→ Objective: Please rewrite the rows from the line containing "At what coordinates should I click to accomplish: Like" through the end as a numbered list, one line per item. Skip any blank lines and leave the pictures out.

→ Given records:

## start

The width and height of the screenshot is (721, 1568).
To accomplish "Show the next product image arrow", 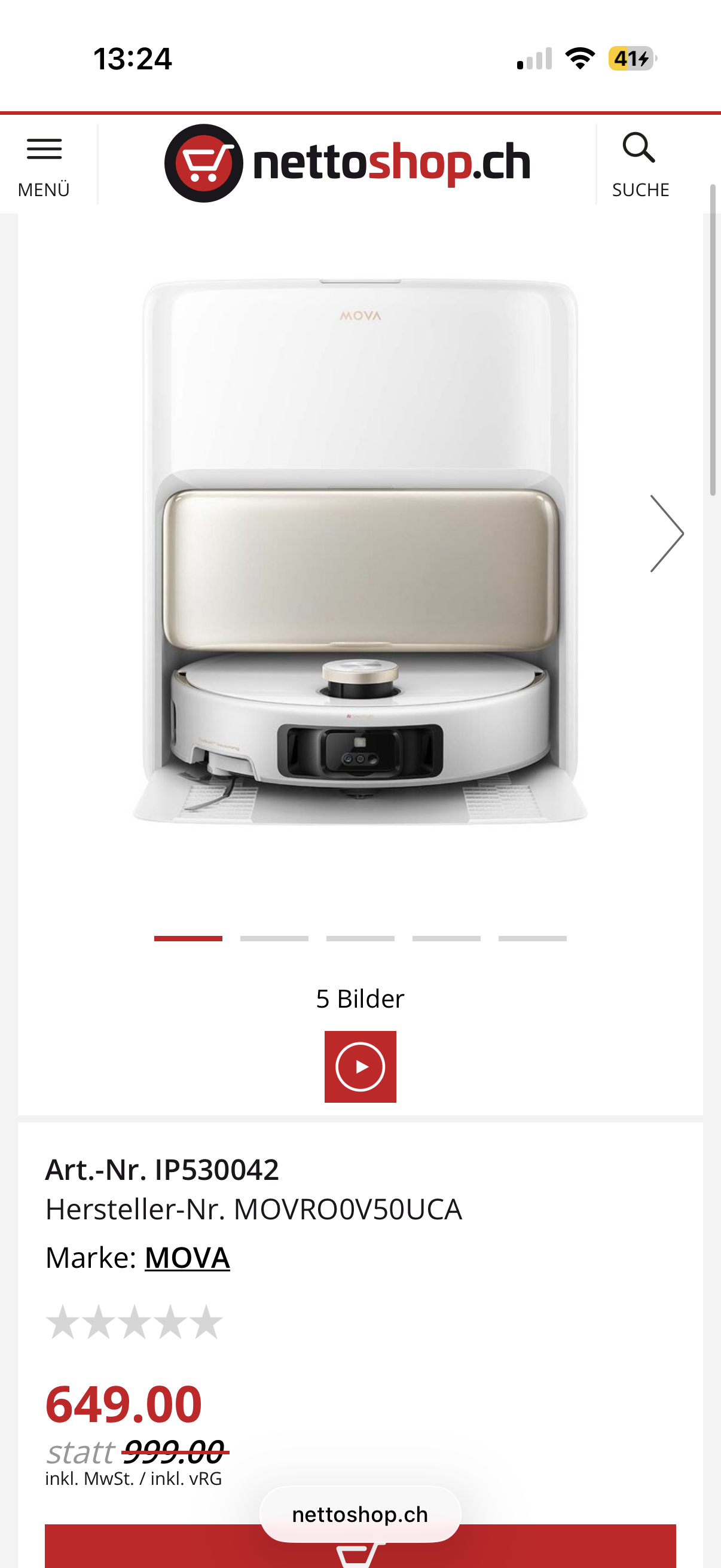I will coord(666,534).
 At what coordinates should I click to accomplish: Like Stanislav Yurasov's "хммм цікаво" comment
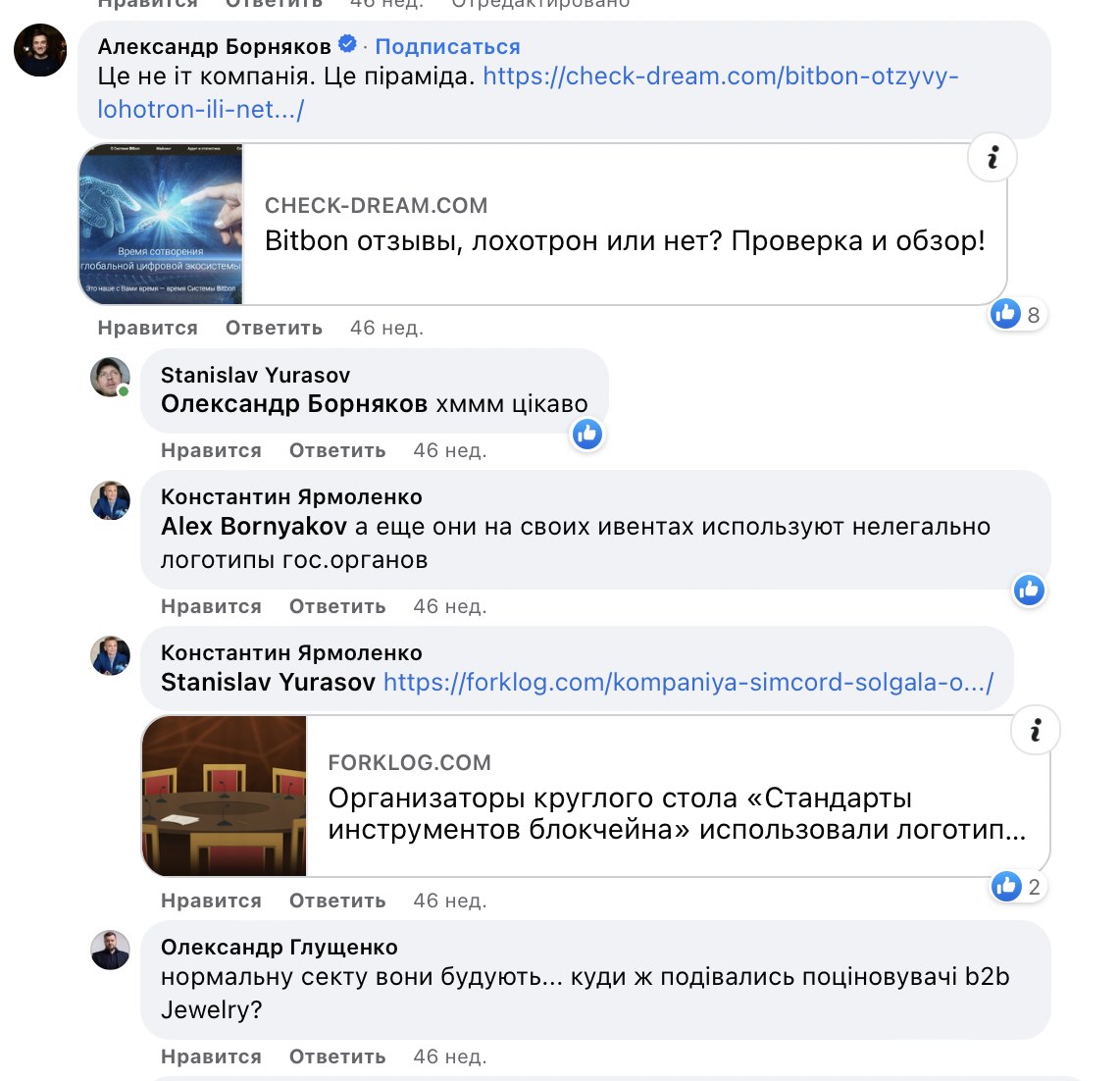pyautogui.click(x=211, y=450)
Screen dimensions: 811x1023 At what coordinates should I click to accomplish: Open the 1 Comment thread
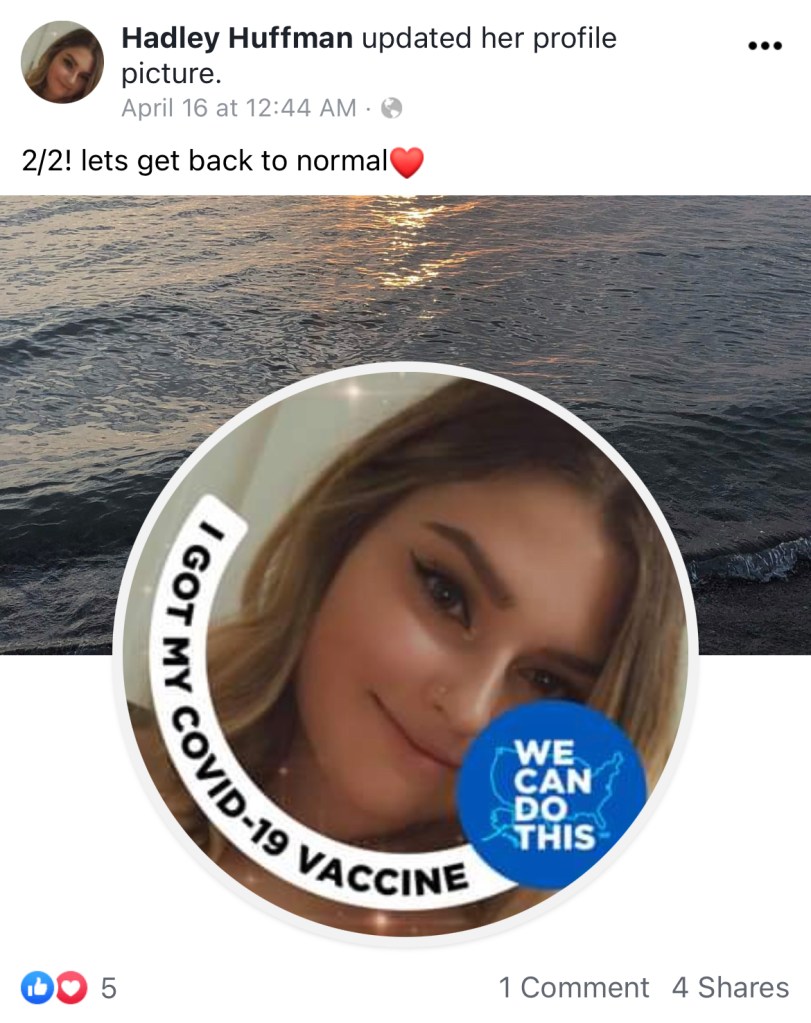[x=573, y=988]
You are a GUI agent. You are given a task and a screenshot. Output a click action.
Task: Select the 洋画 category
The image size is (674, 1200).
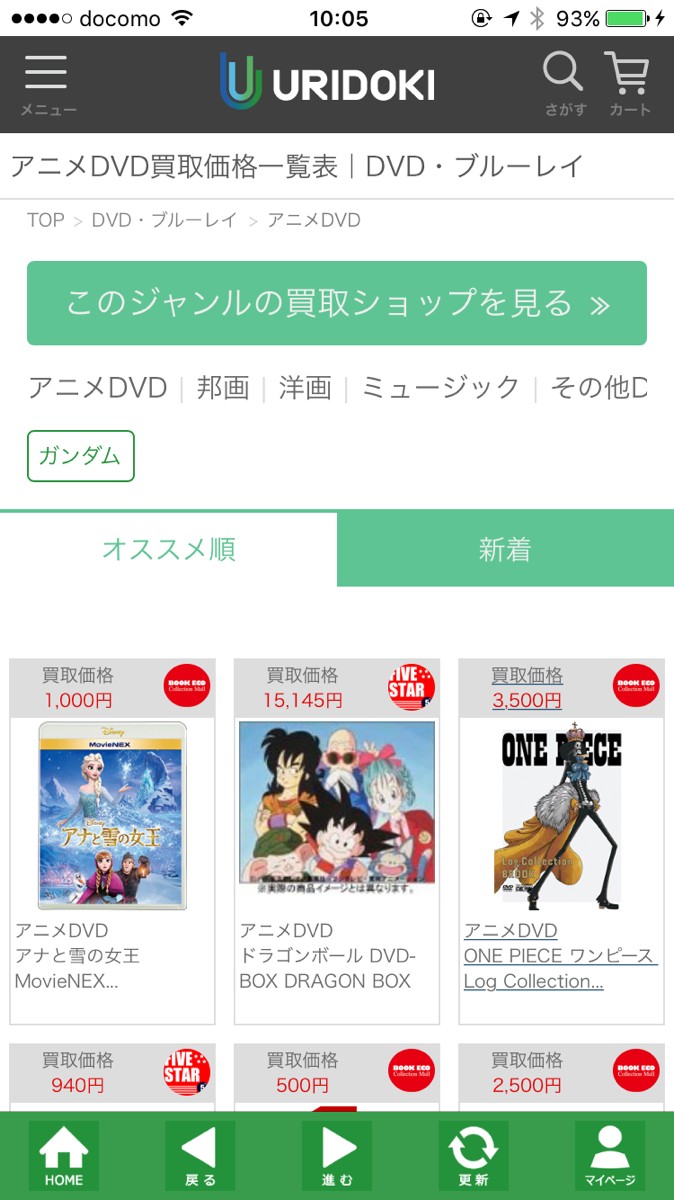point(305,388)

## end

→ Solution:
1.  At what coordinates should I click to accomplish: Like Stanislav Yurasov's "хммм цікаво" comment
2. pyautogui.click(x=211, y=450)
3. Screen dimensions: 811x1023 At what coordinates should I click to accomplish: Open the 1 Comment thread
4. [x=573, y=988]
5. You are a GUI agent. You are given a task and a screenshot. Output a click action.
6. Task: Select the 洋画 category
7. The image size is (674, 1200).
8. point(305,388)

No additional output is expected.